Development of bioceramics with life functions by harnessing crystallographic anisotropy and their biological evaluations

Abstract

Hydroxyapatite (HAp) is a mineral component of vertebrate hard tissues, thus it assumes a pivot role as essential biomaterials for bone repair. The HAp crystal belongs to a hexagonal system, and has two types of crystal planes with different atomic arrangements: positively-charged calcium ions are packed mainly in the a(b)-plane, while negatively-charged phosphate ions and hydroxyl groups are packed mainly in the c-plane. In vertebrate long bone surfaces, HAp crystals have a c-axis orientation, which leads to the development of the a(b)-plane. On the other hand, in tooth enamel surface, HAp crystals have an a(b)-axis orientation, which results in the c-plane. However, the rationale behind the difference orientations between long bone and tooth enamel in different crystal planes remains poorly understood. Therefore, we would like to elucidate the effect of crystallographic anisotropy of HAp on its osteogenic functions.
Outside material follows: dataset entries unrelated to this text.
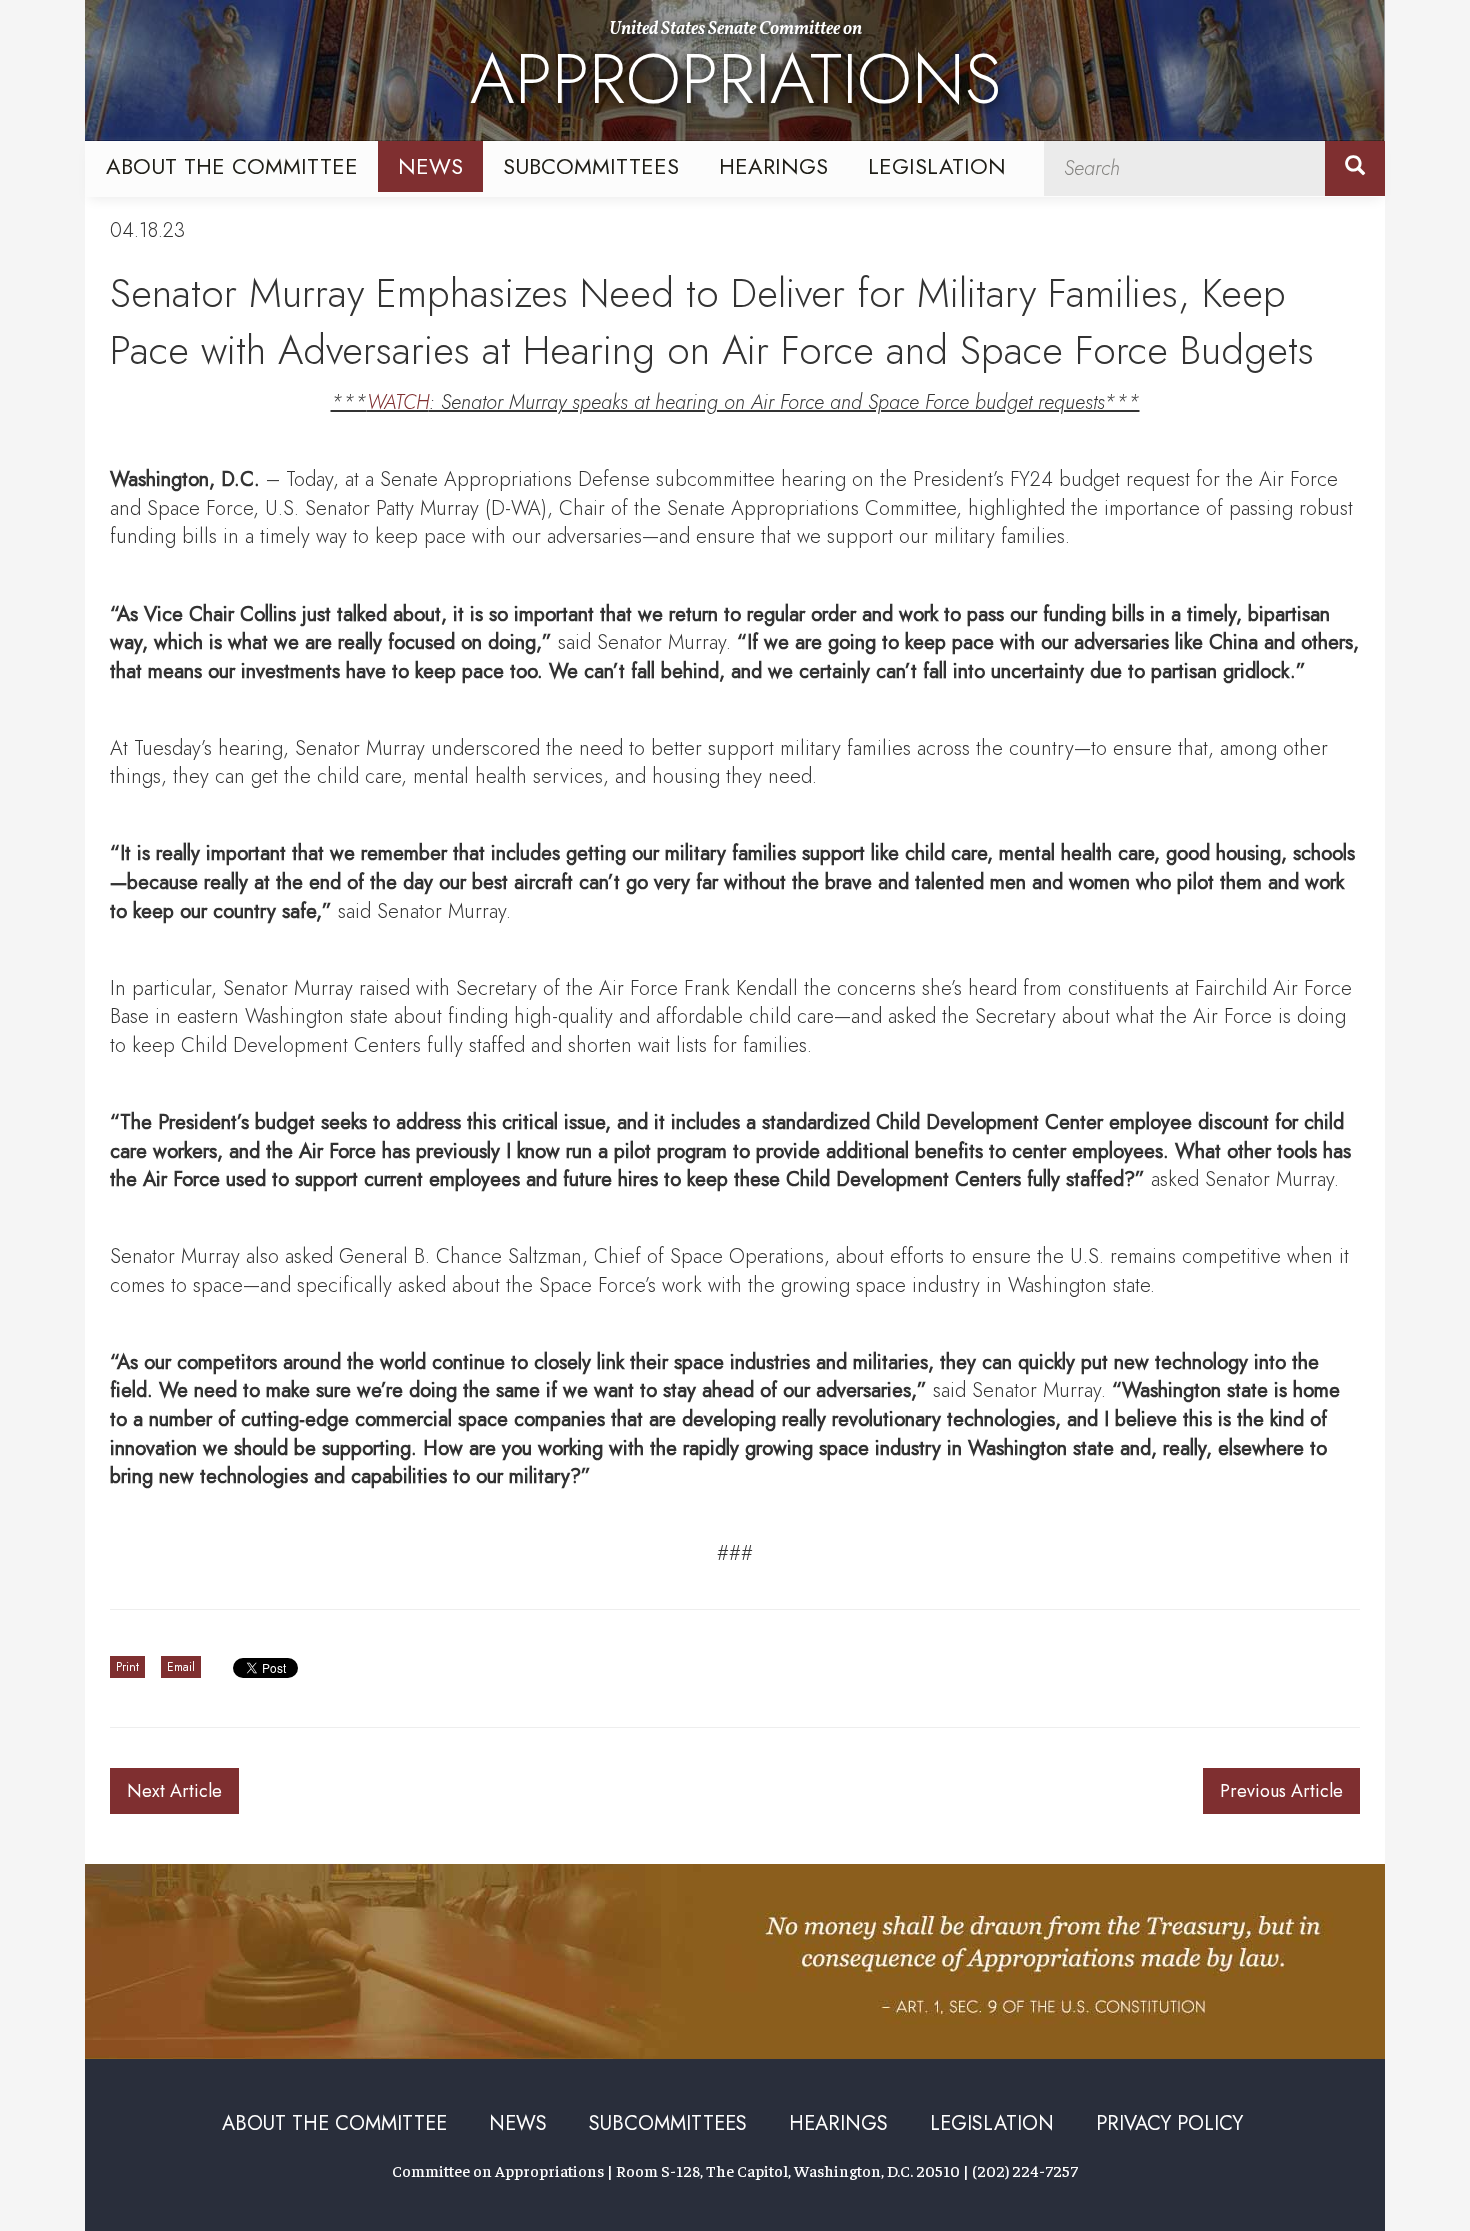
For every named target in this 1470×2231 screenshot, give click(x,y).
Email (181, 1667)
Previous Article (1281, 1791)
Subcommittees (591, 166)
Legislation (937, 166)
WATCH (398, 402)
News (430, 166)
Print (127, 1667)
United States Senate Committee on (735, 73)
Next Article (174, 1791)
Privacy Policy (1169, 2123)
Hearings (773, 166)
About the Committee (232, 166)
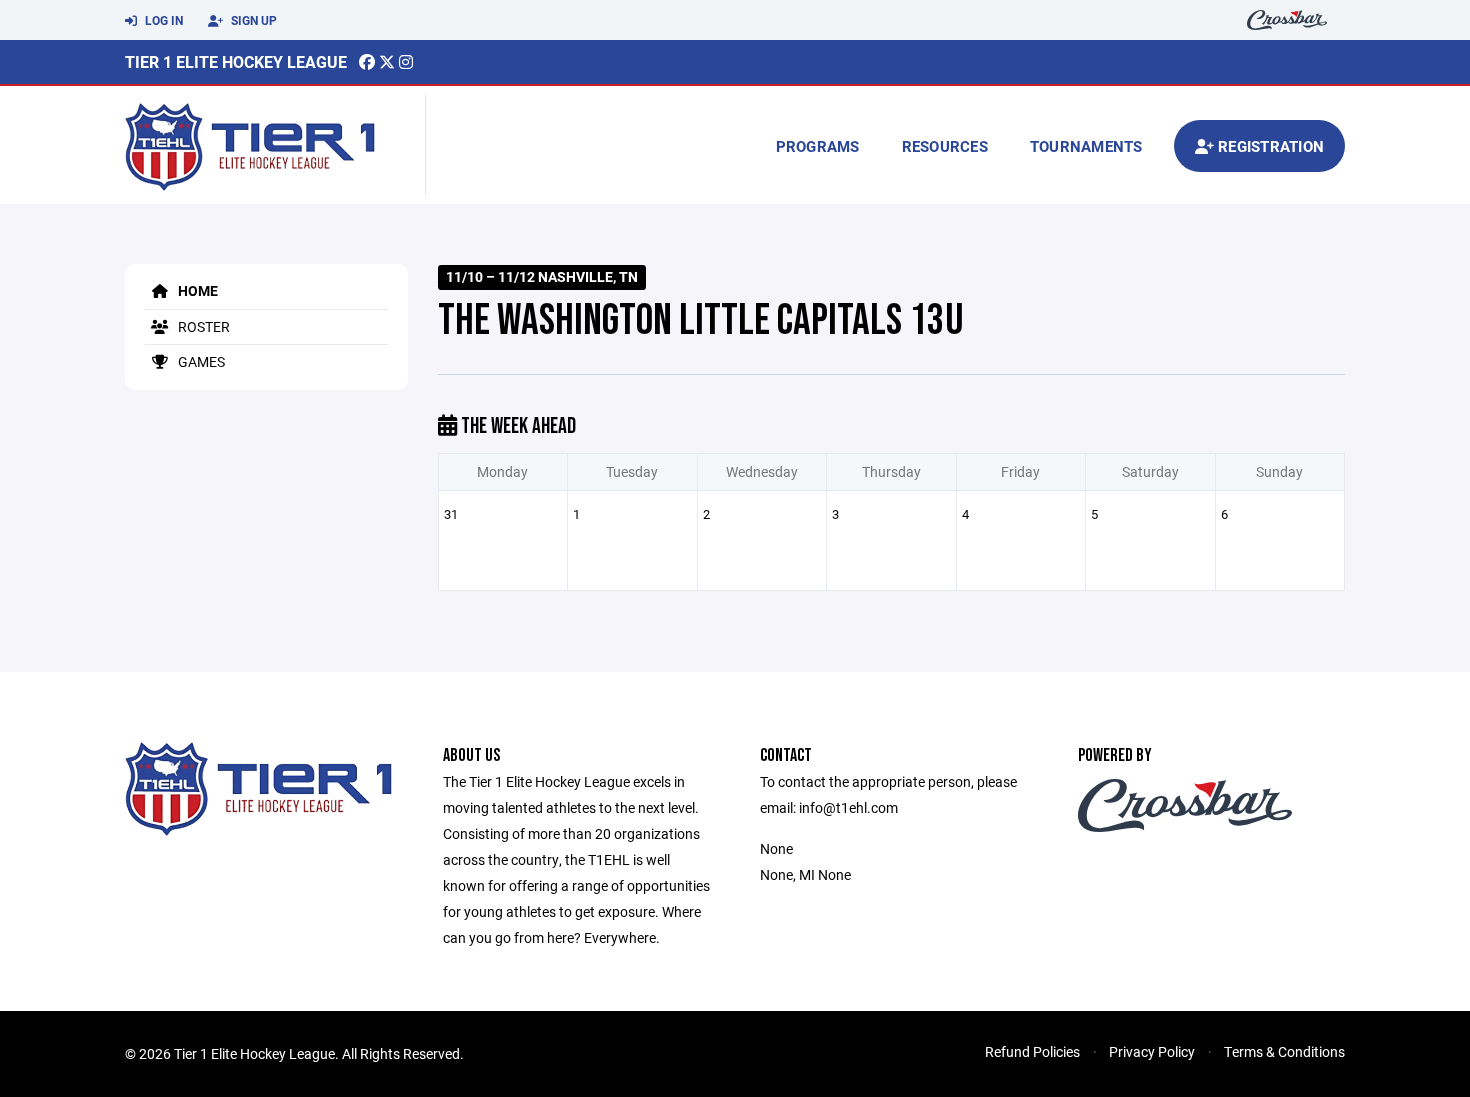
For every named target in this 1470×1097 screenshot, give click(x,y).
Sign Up (252, 20)
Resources (945, 146)
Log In (162, 20)
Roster (202, 326)
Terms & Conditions (1284, 1051)
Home (196, 290)
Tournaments (1086, 146)
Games (200, 361)
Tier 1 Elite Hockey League (236, 61)
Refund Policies (1032, 1051)
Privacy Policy (1152, 1051)
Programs (818, 146)
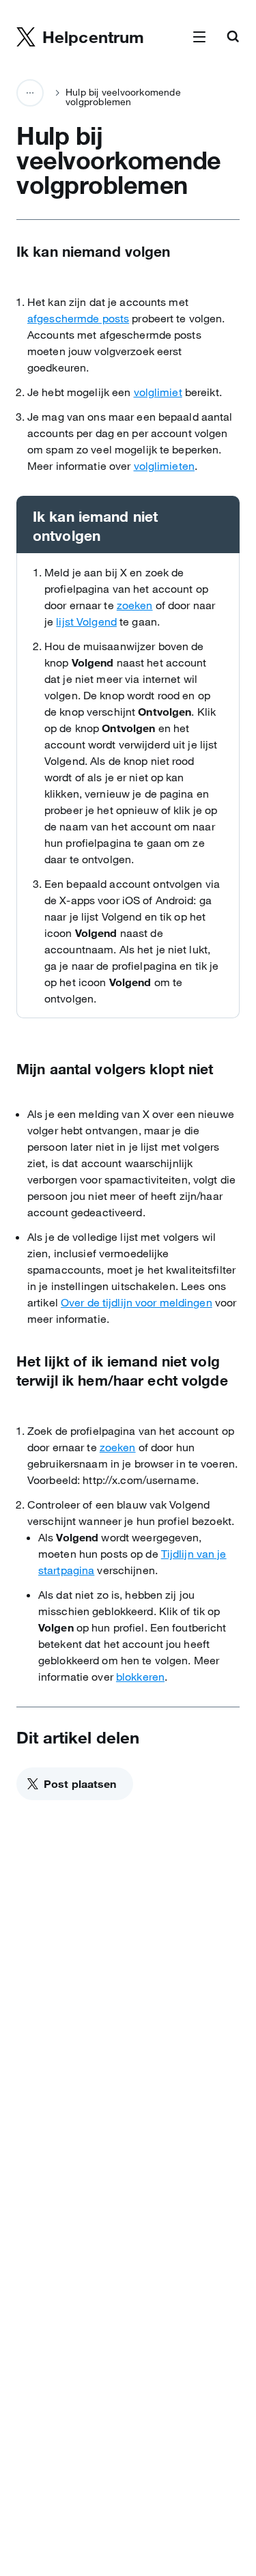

In particular, single-crystal HAp particles with preferred orientation to a(b)- and c-axes were successfully synthesized as the models to mimic bone and tooth enamel and by investigating the specific adsorption of acidic and basic proteins onto these particles, key understanding of bone regeneration process could be made toward developing bioceramics with life function. In addition, porous HAp ceramics with osteoinductivity and enhanced osteoconductivity properties was also developed using a(b)-plane-exposed HAp fibers to further explore the relationship. In this review, we will describe the development of bioceramics with life functions by harnessing the crystallographic anisotropy of HAp to provide greater insight on the biological properties of the resulting bioceramics, such as cell behavior in vitro and bone formation in vivo.